When distributed client/server systems began to proliferate in the mid 1980's, very few RDBMS experts immediately saw the need for data replication technology. These were primarily experienced IT managers working with very large systems who had already encountered the multitude of problems that can arise when shared data is distributed across multiple locations.

These managers realized that users could only access current data if that data resided on a local server. Users had to wait until nightly batch processing updated their local server with information from remote locations before they could access all of the company's current data. Using data replication technology, however, users could access current information at all times.

The companies which valued this benefit most, and therefore invested in replication technology first, were primarily large financial industry firms. They had the money to invest in leading-edge technologies including the experimental development of home grown replication software. And they understood that their investment in replication technology would directly return a significant increase in profits.

Discovering the Benefits of Replication Technology

Initially, many financial firms used replication technology to provide their offices with up to the moment data about ongoing trading activities at other offices in the different financial markets where the company was trading. For example, a firm's London, Tokyo, and Singapore offices could relate information about their trading activities and positions to their New York office throughout the day, so that analysts and traders in New York could view the firm's portfolio as a whole while making trading decisions. Managers could better coordinate the company's trading activities across global markets, and maximize profits on the firm's entire portfolio.

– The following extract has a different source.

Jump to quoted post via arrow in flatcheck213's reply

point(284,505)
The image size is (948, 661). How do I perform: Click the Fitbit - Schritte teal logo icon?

After working with distributed database systems for only a short time, financial industry companies also realized that they needed a better way to ensure system fault tolerance and high availability of data. The inability to execute even one trade could cost the company millions of dollars. Again, they discovered that data replication, when properly implemented as a software solution, could provide system fault tolerance and high availability of all important data to all system users.


Major Benefits of Replication Technology
Data Sharing Fault Tolerance Gradual System Migration
High Availability Hot-Site Backup More Economical than Hardware Solutions

Replication Catches On

By the late 1980's, many large companies in different industries also had migrated to distributed systems. They, too, soon understood that replication technology could offer benefits in any situation where users needed access to all of their company's locally and globally distributed data at the same time.

As these companies also began to implement home grown data replication solutions, they discovered that data replication software could provide even more benefits, including gradual migration of systems from the mainframe to a client/server environment. Replication could also enable a remote site to serve as a backup "Hot-Site".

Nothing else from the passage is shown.